━━━━━ TEXT EXCERPT ━━━━━

Hi Jeff I like your comments,

Hi Kel This IC is a first for me. 

That little saw saves me a lot of work. My old method was a hacksaw OUCH.
                  Jack


----------



## Stan (Jan 29, 2010)

The secret to cutting long strips (up to 4.5" wide) is to mount a vise on the outside of the blade, such as several which have been shown on this board. You still have to control the weight of the blade but you can cut very long pieces.


----------



## Jack B (Jan 29, 2010)

Good tip Stan. There is always more then one way to do something. I knew I had a big piece of metal but didn't give it a thought till I got it in the saw. Those big pieces of steel are very difficult for me to handle now so I just take the easiest way for me to do the job. I got what I wanted out of it and the little saw did all the work. Thank you for commenting. I appreciate them.           Jack


----------



## Jack B (Jan 30, 2010)

I squared all three pieces one after another to length.






Checking with gage blocks for accuracy.






Layout just for guidelines.

━━━━━ RECORDS FOR THE TASK ━━━━━

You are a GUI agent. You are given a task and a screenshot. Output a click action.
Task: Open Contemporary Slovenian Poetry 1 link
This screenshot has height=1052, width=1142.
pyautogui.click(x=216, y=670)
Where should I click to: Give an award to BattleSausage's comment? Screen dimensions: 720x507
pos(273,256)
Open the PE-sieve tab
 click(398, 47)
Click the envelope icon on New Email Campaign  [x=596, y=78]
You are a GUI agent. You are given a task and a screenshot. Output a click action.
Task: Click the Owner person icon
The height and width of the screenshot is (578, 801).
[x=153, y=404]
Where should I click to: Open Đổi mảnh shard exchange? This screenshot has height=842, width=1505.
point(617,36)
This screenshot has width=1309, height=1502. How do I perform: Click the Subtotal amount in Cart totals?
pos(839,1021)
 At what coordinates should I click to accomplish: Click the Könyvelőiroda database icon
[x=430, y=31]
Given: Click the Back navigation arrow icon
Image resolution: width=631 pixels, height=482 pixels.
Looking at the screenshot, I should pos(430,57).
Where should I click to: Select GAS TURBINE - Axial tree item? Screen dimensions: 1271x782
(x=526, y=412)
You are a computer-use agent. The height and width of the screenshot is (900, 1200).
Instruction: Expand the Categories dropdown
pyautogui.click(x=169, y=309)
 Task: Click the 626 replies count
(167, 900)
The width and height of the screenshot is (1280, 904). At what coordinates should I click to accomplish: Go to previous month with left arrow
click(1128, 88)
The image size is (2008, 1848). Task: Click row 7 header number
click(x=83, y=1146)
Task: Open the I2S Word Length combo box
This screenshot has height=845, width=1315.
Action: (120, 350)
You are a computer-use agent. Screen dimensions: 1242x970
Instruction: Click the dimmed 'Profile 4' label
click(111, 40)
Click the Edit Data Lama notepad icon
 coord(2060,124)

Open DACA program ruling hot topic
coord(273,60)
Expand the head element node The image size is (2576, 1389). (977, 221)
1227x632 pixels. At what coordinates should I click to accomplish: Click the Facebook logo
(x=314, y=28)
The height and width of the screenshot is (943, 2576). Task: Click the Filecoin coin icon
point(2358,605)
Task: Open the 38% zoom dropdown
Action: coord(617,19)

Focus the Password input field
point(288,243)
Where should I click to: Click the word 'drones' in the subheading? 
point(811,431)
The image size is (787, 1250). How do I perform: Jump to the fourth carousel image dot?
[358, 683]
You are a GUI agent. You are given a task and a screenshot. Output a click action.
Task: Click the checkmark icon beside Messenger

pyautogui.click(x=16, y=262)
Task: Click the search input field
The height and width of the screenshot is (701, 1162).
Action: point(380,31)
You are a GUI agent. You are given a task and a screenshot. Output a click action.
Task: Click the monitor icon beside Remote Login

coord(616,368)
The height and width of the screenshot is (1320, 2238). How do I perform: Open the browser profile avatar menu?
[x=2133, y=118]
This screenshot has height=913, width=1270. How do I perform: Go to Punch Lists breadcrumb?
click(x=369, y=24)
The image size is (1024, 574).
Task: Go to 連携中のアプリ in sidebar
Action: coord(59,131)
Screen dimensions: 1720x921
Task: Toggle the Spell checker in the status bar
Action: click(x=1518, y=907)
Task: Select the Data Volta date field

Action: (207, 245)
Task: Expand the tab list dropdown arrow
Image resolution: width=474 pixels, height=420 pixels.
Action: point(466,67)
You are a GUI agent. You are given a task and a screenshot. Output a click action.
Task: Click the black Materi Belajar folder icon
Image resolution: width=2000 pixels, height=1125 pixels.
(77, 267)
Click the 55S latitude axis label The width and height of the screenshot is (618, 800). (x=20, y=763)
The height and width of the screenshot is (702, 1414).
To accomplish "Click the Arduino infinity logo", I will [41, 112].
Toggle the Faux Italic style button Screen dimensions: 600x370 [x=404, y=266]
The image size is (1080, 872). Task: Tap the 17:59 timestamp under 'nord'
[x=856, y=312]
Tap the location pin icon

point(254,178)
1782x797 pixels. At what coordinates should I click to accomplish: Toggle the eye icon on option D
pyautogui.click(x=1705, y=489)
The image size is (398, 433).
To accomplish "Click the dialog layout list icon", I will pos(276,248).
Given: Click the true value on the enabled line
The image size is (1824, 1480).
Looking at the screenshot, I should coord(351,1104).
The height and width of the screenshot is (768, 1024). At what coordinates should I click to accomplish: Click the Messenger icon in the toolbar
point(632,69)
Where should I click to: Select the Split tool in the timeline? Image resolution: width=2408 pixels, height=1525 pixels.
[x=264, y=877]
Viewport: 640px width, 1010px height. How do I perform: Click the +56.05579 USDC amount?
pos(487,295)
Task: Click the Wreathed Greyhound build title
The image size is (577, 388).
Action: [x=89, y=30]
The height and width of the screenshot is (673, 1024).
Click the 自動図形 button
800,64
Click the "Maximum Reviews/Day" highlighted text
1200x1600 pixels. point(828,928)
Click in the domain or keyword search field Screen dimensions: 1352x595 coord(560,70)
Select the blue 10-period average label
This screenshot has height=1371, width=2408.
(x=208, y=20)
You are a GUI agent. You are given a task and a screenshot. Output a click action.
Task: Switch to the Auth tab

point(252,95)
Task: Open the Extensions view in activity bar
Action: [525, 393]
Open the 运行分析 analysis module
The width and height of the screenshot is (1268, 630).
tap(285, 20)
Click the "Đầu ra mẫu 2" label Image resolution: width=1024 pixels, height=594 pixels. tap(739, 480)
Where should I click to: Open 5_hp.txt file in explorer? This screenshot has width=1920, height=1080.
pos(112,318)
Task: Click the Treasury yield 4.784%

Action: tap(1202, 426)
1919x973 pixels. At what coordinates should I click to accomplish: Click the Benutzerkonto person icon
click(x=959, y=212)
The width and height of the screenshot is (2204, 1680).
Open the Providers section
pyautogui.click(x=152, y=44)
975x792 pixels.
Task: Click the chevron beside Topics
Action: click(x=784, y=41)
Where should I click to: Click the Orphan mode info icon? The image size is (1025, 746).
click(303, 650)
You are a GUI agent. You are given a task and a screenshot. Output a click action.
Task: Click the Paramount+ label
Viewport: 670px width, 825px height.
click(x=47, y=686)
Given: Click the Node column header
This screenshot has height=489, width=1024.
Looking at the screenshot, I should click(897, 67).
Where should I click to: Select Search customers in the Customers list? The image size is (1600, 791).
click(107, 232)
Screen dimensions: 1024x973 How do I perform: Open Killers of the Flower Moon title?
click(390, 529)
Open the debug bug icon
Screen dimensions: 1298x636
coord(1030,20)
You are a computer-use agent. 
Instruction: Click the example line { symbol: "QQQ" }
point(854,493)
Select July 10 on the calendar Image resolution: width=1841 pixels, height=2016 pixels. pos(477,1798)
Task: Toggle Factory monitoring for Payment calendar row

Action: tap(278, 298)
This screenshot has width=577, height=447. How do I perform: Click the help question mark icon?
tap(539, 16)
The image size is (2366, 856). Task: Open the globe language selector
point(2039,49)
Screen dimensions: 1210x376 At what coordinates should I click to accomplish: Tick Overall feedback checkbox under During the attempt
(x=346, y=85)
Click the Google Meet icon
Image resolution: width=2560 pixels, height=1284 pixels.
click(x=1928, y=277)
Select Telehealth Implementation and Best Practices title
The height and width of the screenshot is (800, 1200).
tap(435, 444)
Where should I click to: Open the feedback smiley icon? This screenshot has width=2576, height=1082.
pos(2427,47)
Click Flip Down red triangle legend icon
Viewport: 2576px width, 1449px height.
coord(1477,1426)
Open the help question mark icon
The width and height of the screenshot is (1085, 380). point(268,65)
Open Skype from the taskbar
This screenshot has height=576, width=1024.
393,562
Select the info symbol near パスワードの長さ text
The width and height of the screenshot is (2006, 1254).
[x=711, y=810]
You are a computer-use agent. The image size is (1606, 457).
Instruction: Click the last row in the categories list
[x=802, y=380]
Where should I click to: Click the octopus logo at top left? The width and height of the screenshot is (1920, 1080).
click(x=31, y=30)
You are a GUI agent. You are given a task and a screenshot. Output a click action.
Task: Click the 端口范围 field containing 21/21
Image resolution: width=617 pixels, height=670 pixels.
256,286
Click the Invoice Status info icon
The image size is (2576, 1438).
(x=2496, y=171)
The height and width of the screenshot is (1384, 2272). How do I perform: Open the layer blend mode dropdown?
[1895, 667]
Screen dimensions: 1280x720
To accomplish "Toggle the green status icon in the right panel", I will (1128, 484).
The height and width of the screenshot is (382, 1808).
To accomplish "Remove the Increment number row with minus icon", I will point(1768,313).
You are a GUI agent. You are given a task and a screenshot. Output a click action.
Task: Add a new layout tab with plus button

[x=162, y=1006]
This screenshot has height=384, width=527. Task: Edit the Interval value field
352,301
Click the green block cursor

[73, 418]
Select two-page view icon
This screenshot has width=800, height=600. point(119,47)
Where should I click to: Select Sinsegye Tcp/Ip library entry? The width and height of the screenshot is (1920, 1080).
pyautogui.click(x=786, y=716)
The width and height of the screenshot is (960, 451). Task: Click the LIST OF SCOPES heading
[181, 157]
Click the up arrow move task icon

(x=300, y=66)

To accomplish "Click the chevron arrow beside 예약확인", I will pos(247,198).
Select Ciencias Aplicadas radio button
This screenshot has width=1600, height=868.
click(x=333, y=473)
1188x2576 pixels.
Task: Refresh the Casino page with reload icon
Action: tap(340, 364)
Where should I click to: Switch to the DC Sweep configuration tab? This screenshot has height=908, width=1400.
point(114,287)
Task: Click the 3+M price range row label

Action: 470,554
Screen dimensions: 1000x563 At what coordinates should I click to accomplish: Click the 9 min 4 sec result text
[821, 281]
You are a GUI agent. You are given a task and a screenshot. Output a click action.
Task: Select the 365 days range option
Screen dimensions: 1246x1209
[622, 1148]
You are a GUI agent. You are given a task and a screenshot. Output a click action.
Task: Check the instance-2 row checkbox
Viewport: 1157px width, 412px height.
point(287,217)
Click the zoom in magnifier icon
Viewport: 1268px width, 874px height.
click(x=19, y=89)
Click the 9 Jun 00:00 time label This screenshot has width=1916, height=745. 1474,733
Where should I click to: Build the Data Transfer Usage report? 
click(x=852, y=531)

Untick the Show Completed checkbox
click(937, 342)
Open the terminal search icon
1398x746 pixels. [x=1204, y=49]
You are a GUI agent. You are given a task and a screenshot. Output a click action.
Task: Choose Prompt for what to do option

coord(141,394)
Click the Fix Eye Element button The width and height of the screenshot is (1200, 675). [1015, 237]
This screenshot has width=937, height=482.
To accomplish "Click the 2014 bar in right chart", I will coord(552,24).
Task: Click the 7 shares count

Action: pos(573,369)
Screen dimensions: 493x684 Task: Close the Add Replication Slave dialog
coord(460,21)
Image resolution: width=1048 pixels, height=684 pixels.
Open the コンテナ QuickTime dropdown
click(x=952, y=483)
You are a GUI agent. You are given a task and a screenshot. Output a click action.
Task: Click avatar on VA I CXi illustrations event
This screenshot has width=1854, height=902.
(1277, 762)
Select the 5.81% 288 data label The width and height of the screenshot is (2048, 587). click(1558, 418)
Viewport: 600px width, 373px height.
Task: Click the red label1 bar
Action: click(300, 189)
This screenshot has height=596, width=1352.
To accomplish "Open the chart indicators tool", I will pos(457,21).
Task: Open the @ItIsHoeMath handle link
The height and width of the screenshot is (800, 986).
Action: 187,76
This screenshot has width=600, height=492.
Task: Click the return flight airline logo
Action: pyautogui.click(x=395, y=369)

━━━━━

▶ [WRITTEN INSTRUCTION A]: In the metal-cutting forum thread, what did Jack use to check the squared pieces for accuracy?
▶ [WRITTEN INSTRUCTION B]: Please repeat the records from the line with "You are a computer-use agent. Screen" to the line with "[x=2133, y=118]".

▶ [CORRECT RESPONSE A]: Gage blocks.

▶ [CORRECT RESPONSE B]:
You are a computer-use agent. Screen dimensions: 1242x970
Instruction: Click the dimmed 'Profile 4' label
click(111, 40)
Click the Edit Data Lama notepad icon
 coord(2060,124)

Open DACA program ruling hot topic
coord(273,60)
Expand the head element node The image size is (2576, 1389). (977, 221)
1227x632 pixels. At what coordinates should I click to accomplish: Click the Facebook logo
(x=314, y=28)
The height and width of the screenshot is (943, 2576). Task: Click the Filecoin coin icon
point(2358,605)
Task: Open the 38% zoom dropdown
Action: coord(617,19)

Focus the Password input field
point(288,243)
Where should I click to: Click the word 'drones' in the subheading? 
point(811,431)
The image size is (787, 1250). How do I perform: Jump to the fourth carousel image dot?
[358, 683]
You are a GUI agent. You are given a task and a screenshot. Output a click action.
Task: Click the checkmark icon beside Messenger

pyautogui.click(x=16, y=262)
Task: Click the search input field
The height and width of the screenshot is (701, 1162).
Action: point(380,31)
You are a GUI agent. You are given a task and a screenshot. Output a click action.
Task: Click the monitor icon beside Remote Login

coord(616,368)
The height and width of the screenshot is (1320, 2238). How do I perform: Open the browser profile avatar menu?
[x=2133, y=118]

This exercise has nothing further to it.